Return, word for word, the part of the post on Antigone and the pandemic that begins at the words "antigonejournal.com: Over the" and stops after "Abeni Zhang said...".

→ Passage for review:
────────────────────────────────────────

CMU School of Drama


Friday, March 13, 2026

Between Pandemic and Democracy: What Antigone Can Teach Us

antigonejournal.com: Over the past four years since the pandemic started, different countries have implemented distinct strategies to curb the spread of the Covid-19, often restricting freedom of movement as well as implementing a variety of draconian surveillance methods and compulsory measures, including cellphone and face-recognition contact tracing, quarantines, border closings, and vaccine and testing mandates. Most of these measures have not been accepted in democracies, where privacy laws and civil freedoms are considered the bedrock of a social contract.

4 comments:

Abeni Zhang said...

The title compares two grand topics with Antigone, and that is the most interesting part about this compare and contrast perspective. I love how Antigone fits so well in explaining balancing the instabilities in life, and how the democratic government is built on an unstable nature of law. Everything seems to come together as history pushes us into the present day. I also love when I talk about Antigone is not just about individual rebellion but also about a state in a "survival crisis" trying to balance the rule of law against sanitary/biological necessity. But we ended up struggling with the worst of both systems.

────────────────────────────────────────

→ Pixel coordinate grounding data:
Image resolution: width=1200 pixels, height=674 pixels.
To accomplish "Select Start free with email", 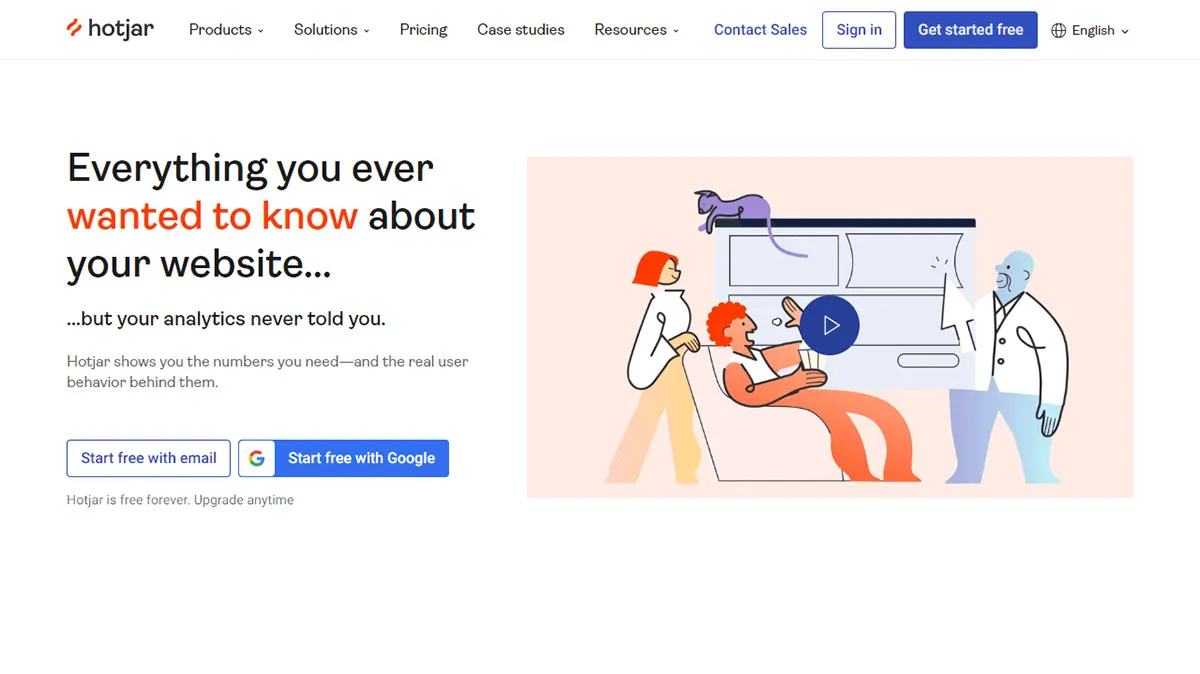I will 149,458.
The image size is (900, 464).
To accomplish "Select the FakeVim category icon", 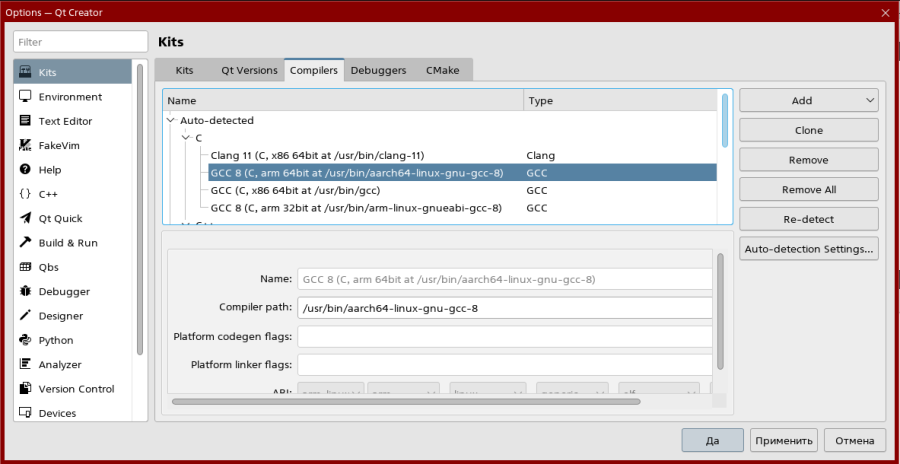I will click(x=25, y=146).
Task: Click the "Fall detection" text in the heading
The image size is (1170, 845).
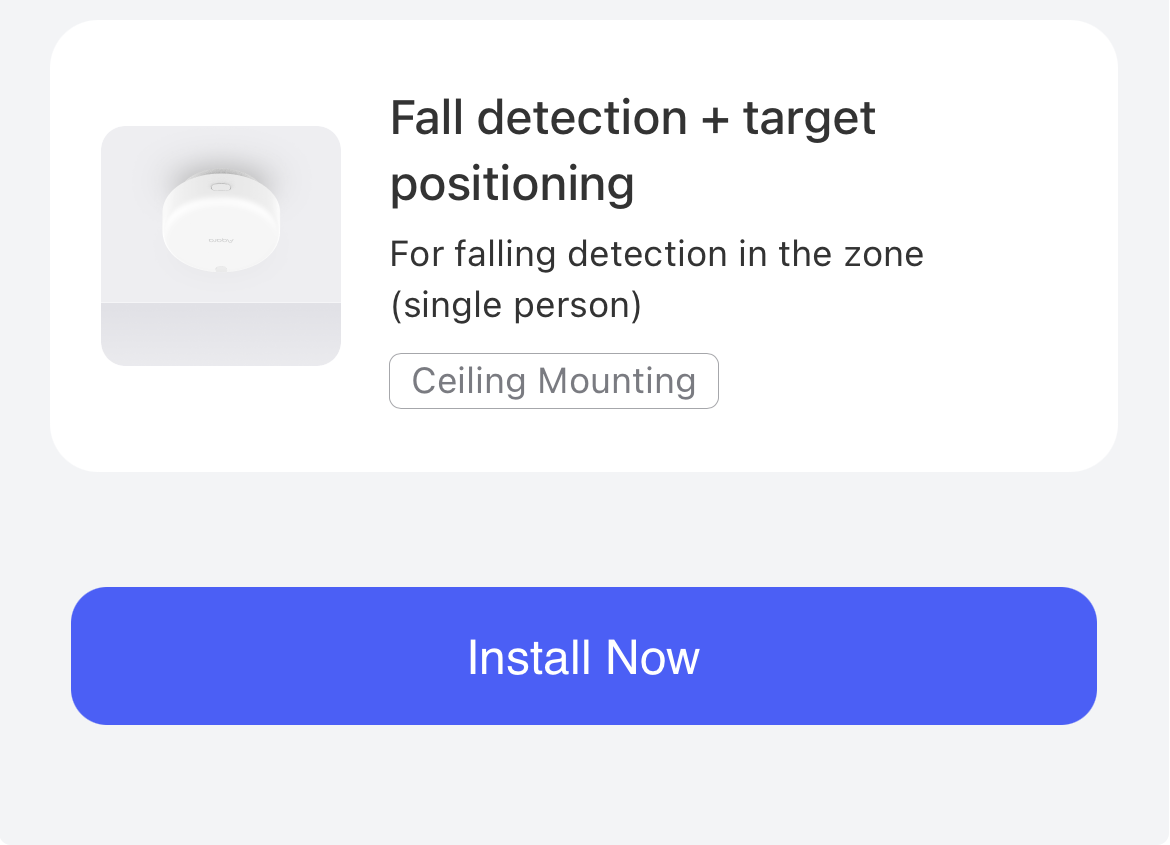Action: pos(538,118)
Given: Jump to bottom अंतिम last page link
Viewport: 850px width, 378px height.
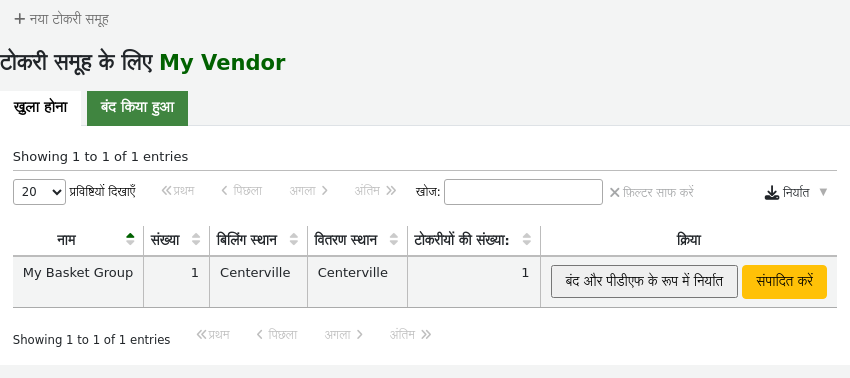Looking at the screenshot, I should (x=410, y=335).
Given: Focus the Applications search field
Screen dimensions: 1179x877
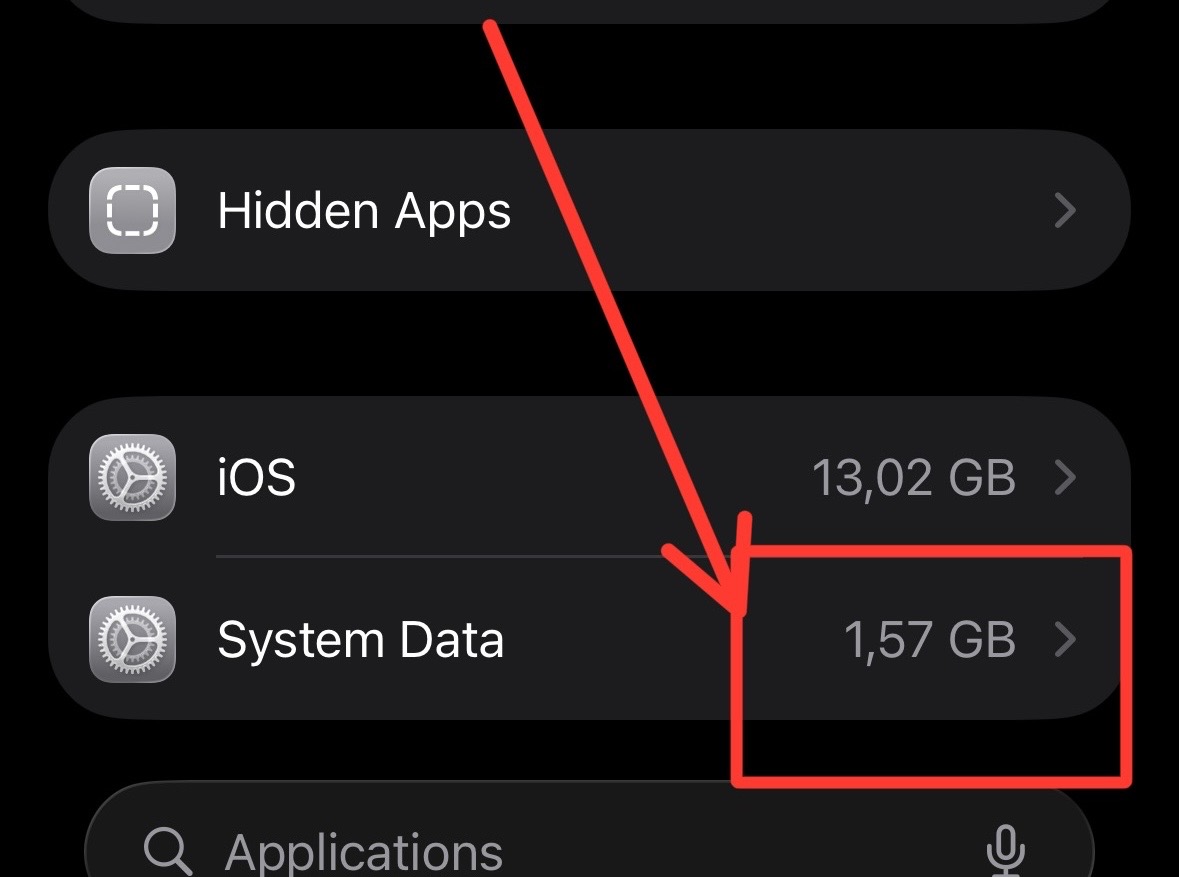Looking at the screenshot, I should tap(400, 849).
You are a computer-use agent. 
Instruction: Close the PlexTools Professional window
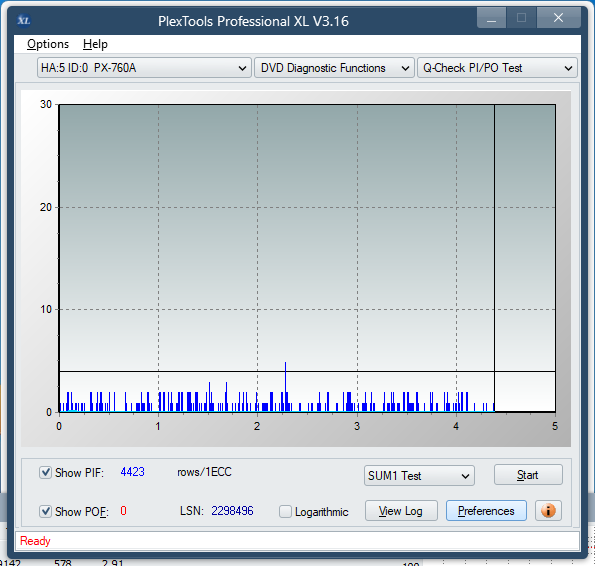click(558, 18)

────────────────────────────────────────

→ Your solution:
antigonejournal.com: Over the past four years since the pandemic started, different countries have implemented distinct strategies to curb the spread of the Covid-19, often restricting freedom of movement as well as implementing a variety of draconian surveillance methods and compulsory measures, including cellphone and face-recognition contact tracing, quarantines, border closings, and vaccine and testing mandates. Most of these measures have not been accepted in democracies, where privacy laws and civil freedoms are considered the bedrock of a social contract.

4 comments:

Abeni Zhang said...